Acute megakaryoblastic leukemia (AMKL) with t(1;22)(p13;q13) represents <1% of all acute myeloid leukemias (AML), and is associated with the RBM15 (OTT)-MKL1 (MAL) fusion gene. It occurs at higher incidence in the pediatric population and accounts for approximately 70% of infants with AMKL 1,2. In contrast to infants with 11q23-associated leukemia who frequently exhibit hyperleukocytosis, those with RBM15-MKL1 fusion-positive AMKL usually present with decreased leukocyte count, severe anemia, and thrombocytopenia. The pathological findings show fibrosis along with the leukemic cells in the bone marrow and lymph node 3. AMKL with t(1;22)(p13;q13) is a rare disease that is often associated with massive organomegaly. Therefore, it may be misdiagnosed as solid organ tumors including hepatoblastoma and neuroblastoma.

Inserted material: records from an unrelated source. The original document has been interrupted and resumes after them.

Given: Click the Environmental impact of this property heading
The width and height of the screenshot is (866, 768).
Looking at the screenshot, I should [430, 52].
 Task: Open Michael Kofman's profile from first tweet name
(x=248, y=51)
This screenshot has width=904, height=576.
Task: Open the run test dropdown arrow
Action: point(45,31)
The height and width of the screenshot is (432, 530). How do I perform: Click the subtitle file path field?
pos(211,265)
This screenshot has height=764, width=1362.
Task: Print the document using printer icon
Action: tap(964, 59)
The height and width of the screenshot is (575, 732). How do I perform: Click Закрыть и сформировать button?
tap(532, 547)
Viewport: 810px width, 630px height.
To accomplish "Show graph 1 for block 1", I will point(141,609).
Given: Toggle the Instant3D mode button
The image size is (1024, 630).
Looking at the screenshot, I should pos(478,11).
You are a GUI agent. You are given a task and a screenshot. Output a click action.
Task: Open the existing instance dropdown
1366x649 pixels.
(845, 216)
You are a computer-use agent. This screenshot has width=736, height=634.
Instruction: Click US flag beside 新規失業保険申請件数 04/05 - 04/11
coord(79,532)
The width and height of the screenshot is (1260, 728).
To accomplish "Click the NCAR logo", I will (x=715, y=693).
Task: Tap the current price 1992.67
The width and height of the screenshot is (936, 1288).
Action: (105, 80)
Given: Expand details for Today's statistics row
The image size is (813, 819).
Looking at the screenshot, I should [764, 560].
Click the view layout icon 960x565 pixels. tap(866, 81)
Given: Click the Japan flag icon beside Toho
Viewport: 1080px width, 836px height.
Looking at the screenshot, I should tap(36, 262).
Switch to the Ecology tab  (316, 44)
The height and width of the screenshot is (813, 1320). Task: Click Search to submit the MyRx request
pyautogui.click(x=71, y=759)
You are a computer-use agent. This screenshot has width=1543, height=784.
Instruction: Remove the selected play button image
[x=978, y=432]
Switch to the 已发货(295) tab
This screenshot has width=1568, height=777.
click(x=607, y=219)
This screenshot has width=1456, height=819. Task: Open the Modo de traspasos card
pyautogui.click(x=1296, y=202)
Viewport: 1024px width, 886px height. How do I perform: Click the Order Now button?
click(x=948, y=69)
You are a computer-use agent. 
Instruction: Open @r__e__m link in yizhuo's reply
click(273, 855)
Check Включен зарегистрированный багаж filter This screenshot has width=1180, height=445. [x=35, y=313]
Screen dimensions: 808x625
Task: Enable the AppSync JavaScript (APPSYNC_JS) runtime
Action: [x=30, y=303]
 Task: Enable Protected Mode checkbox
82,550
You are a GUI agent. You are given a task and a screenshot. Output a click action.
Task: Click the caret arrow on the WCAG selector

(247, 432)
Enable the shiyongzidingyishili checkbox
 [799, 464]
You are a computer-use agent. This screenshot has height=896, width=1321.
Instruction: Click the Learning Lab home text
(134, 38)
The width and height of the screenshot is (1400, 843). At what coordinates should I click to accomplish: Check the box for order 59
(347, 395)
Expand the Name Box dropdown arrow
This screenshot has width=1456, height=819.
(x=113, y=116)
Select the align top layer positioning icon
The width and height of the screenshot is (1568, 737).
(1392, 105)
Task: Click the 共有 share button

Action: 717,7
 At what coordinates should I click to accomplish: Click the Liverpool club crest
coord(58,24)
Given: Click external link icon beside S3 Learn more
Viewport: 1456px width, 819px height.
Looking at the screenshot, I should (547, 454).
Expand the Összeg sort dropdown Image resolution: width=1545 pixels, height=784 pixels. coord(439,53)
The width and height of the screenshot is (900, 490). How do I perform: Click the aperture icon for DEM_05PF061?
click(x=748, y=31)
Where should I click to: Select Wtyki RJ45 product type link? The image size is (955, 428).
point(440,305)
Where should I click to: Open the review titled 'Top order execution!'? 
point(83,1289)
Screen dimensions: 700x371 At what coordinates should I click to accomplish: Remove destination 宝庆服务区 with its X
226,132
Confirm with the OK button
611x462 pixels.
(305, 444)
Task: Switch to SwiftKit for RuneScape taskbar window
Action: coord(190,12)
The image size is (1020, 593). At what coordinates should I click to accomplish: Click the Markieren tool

Neuron-specific enolase (NSE), the γ-subunit of enolase, is found not only in neuroendocrine cells but also in other cells including erythrocytes and subsets of lymphocytes 4,5. Increased levels of serum NSE were reported in several patients with acute lymphoblastic leukemia 6. Here, we report on a neonate who presented with massive hepatomegaly and increased NSE levels and was misdiagnosed with congenital neuroblastoma. Autopsy revealed that the patient was finally diagnosed with RBM15-MKL1 fusion-positive AMKL.